4. BCCathy said on August 30, 2009:

"I made this today. I wish I had more plums to make another batch, my kitchen smells wonderful. I too used yellow plums (small ones from a friend's backyard tree) which were small enough once pitted that I didn't need to chop them any further. I substituted dried cranberries for the currants and like another reviewer, added one finely chopped jalapeno pepper and a pinch of ground cloves."




5. Vetter said on August 09, 2009:

"I just made this as a double batch. I used yellow plums, and my additions were a habanero, a pinch of cloves, and some toasted and ground pink peppercorns. YUM. This would be really good with a fall pork roast or goose or duck."




6. Vetter said on May 30, 2009:

"Gah-- don't go reducing the acid in recipes that you're going to water bath can, folks. Acid is super important-- that's why the conventional, food-safety-checked recipes call for (icky) bought lemon juice and 5% vinegar..."




7. mmmaria said on May 05, 2009:

"oh man this is delicious! the red pepper flakes and cinnamon were a great addition, too...however, i didn't add the lemon juice because my plums were already tart. wanderingt, if you're using a sweeter plum (like the dark purple ones) lemon juice and a little underripe would be best, i think...but tart plums of any variety will be lovely, too."

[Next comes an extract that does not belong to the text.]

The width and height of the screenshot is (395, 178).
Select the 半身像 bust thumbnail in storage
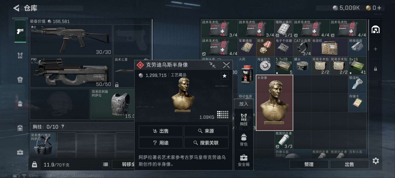point(274,103)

8. Mollybud said on October 14, 2008:

"I made this Chuney with big red plums. I do not know the correct name for them. Make sure they are not too ripe. That way they are a little tart and add more flavor. They turned out great."




9. chutney said on October 14, 2008:

"you can use practically any plum......of course the results will differ with each type but i'll bet they'll all be tasty and a lovely colour!"




10. wanderingt said on October 09, 2008:

"I'm new to making my own chutneys. Would someone be kind enough to let me know if I need to use a certain kind of plum? The only plums in season, here, are yellow plums, a very crispy, sweet, bright red plum, and these gigantic purple plums that are shaped more like a mango. Would any of these work?"